Meng alle ingrediënten voor de cirkel bonitokrokant met 100 ml water in een maatbeker en mix ca. 1 minuut met een staafmixer. Schenk door een fijne zeef. Zet een pan met antiaanbaklaag op hoog vuur en plaats er een ronde metalen bakring of koekjessteker (7 cm Ø) in. Schenk een flinke scheut beslag in de ring. Het beslag gaat meteen flink bubbelen en er ontstaat een soort koraaltextuur. Zet het vuur laag en laat het krokant helemaal uitbakken. Neem het krokant uit de pan en laat uitlekken op keukenpapier. Breng op smaak met een snufje zout. Schenk de olie uit de pan en herhaal dit proces tot je 10 krokantjes hebt.
Verwarm de oven voor (elektrisch: 180°C / hetelucht: 160°C). Meng voor de tuillemisoblaadjes het eiwit met de zonnebloemolie, de boter, de suiker, de miso en de bloem tot een glad mengsel. Verdeel het mengsel over 4 bakjes en kleur het beslag met de kleurpoeders. Houd er 1 neutraal, kleur er 1 oranje, 1 rood en 1 donkerrood. Vul het tuilleblaadjesstencil met de verschillende kleuren beslag. Bak in 15-20 minuten gaar in de oven. Neem de tuilleblaadjes als ze nog warm zijn voorzichtig uit de vorm en bewaar de blaadjes droog en afgedekt tot gebruik.

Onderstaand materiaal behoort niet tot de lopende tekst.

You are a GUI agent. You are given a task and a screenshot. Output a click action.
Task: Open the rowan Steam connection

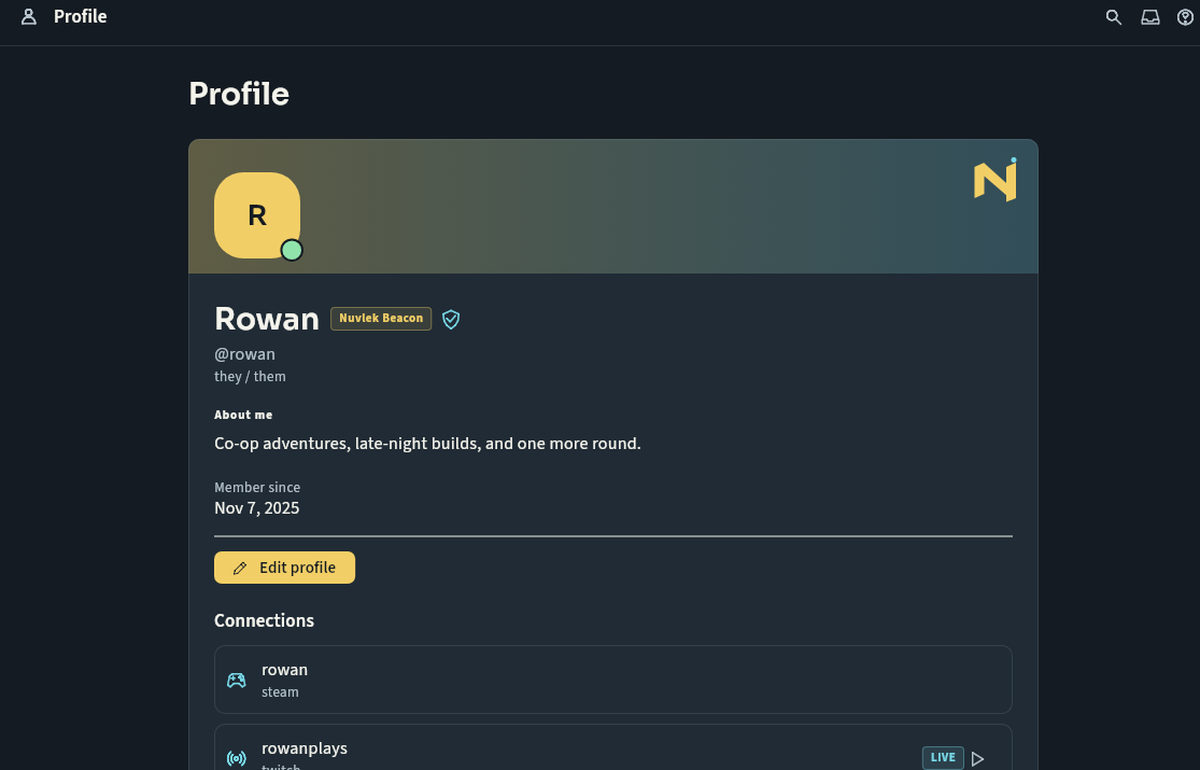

Spuit voor serveren een paar dotjes krabmayonaise op het bonitokrokant en verdeel hier een aantal tuilleblaadjes over. Dit kan even van tevoren, maar pas op dat de krokantjes niet zacht worden. Verwarm ondertussen de beurre blanc op laag vuur. Neem een tartelette en leg er een geleitje in. Vul verder met krabsalade. Leg het bedekte krokant op de tartelette en plaats deze in het midden van een bord. Herhaal dit voor alle tartelettes. Mix de beurre blanc ca. 15 seconden met staafmixer luchtig en om te voorkomen dat deze gaat schiften. Serveer het gerecht aan tafel met de beurre blanc.